4 mai - 19 heures
La journée était terminée, le soir tombait sur la ville et les rayons du soleil se reflétaient sur les carreaux des fenêtres du salon.
Le jour se mourait dans un déluge de lumière.
Les clients étaient déjà là et se prélassaient sur les divans en compagnie de ces dames. On pouvait se croire dans une réunion bourgeoise.
Les conversations restaient guindées en attendant que vienne l'inspiration de la nuit. Quelques mains caressaient des épaules, mais c'était tout.
Les robes, toujours lacées, laissaient deviner ce que désiraient voir les hommes. On se souriait et on se jaugeait.
Gabrielle du Plessis écoutait avec attention les dernières nouvelles de l'Académie des Inscriptions et des Belles Lettres.
Quelques minutes plus tôt, un homme, vieillard digne et bienveillant, avait poliment demandé de s'asseoir face à elle.
Cela amusa la cocotte qui lui répondit que tous les sièges étaient libres pour les clients. Le vieillard s'assit et lança que c'était dommage qu'ils ne soient que pour ces derniers.
" A qui voulez-vous qu'ils soient réservés, monsieur ?
- Aux amis, madame, rétorqua l'inconnu.
- Aux amis ? Il y en a peu ici, monsieur."
Il lui prit la main et l'embrassa doucement.

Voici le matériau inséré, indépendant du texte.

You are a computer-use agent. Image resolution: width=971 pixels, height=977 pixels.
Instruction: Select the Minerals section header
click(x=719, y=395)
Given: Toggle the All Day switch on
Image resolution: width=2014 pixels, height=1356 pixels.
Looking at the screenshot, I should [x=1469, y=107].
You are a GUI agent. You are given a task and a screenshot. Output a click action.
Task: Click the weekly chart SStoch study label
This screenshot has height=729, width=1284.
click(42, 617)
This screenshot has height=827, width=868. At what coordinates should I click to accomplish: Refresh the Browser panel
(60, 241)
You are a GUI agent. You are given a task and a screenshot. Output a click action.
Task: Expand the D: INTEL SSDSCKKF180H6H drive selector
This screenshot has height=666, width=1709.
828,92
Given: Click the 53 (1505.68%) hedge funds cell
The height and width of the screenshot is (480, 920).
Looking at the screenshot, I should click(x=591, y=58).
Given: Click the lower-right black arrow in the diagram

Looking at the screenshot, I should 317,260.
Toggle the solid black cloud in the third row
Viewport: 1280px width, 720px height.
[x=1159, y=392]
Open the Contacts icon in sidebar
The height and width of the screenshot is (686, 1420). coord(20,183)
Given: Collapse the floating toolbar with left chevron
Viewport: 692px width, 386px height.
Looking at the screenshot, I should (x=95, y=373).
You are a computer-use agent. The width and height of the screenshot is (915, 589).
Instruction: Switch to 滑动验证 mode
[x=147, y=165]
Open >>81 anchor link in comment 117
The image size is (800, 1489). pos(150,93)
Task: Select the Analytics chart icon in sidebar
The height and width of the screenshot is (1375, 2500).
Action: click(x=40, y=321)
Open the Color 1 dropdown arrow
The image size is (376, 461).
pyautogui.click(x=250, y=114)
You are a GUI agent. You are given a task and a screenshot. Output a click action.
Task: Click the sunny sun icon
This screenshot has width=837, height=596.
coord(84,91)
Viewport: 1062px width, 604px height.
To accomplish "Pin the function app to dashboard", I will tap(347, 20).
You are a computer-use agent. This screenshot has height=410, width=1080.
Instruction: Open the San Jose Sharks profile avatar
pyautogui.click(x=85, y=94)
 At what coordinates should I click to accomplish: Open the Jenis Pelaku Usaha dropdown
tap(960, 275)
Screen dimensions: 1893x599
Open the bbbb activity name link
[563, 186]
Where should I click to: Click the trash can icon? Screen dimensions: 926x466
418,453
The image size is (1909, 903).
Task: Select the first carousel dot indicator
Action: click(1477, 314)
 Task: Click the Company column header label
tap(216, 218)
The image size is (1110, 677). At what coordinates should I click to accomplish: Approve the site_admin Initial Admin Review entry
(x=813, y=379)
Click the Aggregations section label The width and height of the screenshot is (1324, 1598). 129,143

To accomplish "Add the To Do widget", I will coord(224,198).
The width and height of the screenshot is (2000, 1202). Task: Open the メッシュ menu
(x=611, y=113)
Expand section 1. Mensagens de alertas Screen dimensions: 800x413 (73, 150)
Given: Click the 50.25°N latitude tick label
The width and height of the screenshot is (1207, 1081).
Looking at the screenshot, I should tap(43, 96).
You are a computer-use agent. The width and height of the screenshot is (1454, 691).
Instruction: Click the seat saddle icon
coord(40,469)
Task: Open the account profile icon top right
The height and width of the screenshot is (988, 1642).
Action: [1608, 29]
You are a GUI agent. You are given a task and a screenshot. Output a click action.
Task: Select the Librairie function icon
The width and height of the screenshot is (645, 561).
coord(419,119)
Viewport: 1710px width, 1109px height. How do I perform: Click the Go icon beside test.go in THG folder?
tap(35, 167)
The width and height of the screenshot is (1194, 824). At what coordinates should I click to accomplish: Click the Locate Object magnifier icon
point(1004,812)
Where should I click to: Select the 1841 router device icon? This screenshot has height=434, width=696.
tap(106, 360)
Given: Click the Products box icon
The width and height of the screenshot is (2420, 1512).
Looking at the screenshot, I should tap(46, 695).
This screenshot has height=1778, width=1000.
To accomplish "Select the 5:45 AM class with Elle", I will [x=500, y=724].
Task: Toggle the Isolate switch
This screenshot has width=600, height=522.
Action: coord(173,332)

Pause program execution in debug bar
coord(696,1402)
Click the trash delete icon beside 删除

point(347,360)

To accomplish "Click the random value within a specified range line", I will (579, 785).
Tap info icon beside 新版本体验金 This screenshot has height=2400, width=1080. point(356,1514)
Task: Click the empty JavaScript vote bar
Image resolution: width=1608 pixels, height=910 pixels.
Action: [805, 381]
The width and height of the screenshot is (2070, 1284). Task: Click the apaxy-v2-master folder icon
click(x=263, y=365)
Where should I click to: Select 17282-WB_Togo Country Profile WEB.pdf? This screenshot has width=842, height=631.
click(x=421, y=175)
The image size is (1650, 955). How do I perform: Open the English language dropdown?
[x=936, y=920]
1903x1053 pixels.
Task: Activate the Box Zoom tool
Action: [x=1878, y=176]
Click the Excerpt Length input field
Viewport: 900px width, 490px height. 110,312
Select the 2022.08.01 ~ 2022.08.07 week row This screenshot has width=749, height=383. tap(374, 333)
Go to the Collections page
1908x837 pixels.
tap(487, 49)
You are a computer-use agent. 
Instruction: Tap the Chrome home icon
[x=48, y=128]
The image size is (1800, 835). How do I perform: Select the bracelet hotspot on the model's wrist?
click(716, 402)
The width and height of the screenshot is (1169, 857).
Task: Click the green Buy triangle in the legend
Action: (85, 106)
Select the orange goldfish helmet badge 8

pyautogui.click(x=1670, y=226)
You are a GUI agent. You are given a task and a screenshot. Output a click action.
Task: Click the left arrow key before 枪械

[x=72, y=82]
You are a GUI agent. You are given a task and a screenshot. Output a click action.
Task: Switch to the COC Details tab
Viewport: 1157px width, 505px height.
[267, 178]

" Alors laissez-moi le soin de devenir le vôtre, madame.
- Hoooo. Voyons ça.
- Je m'appelle monsieur Massiban et je suis de l'Académie.
- Je m'appelle Gabrielle du Plessis et je suis une pute.
- Chut, madame ! Vous êtes plus que ça. Une belle femme égarée par la vie.
- Peut-être serez-vous un ami, en effet.
- Vous voyez ? Et si je vous parlais de mes dernières recherches ?
- Faites, monsieur. Je promets d'être sage et attentive.
- Mais je l'espère bien ! Mes étudiants le sont tout autant !"
Cela fit sourire les deux personnages et monsieur Massiban secoua la tête avec dérision. Le vieil homme possédait un beau visage et des yeux espiègles, d'une eau claire et vive.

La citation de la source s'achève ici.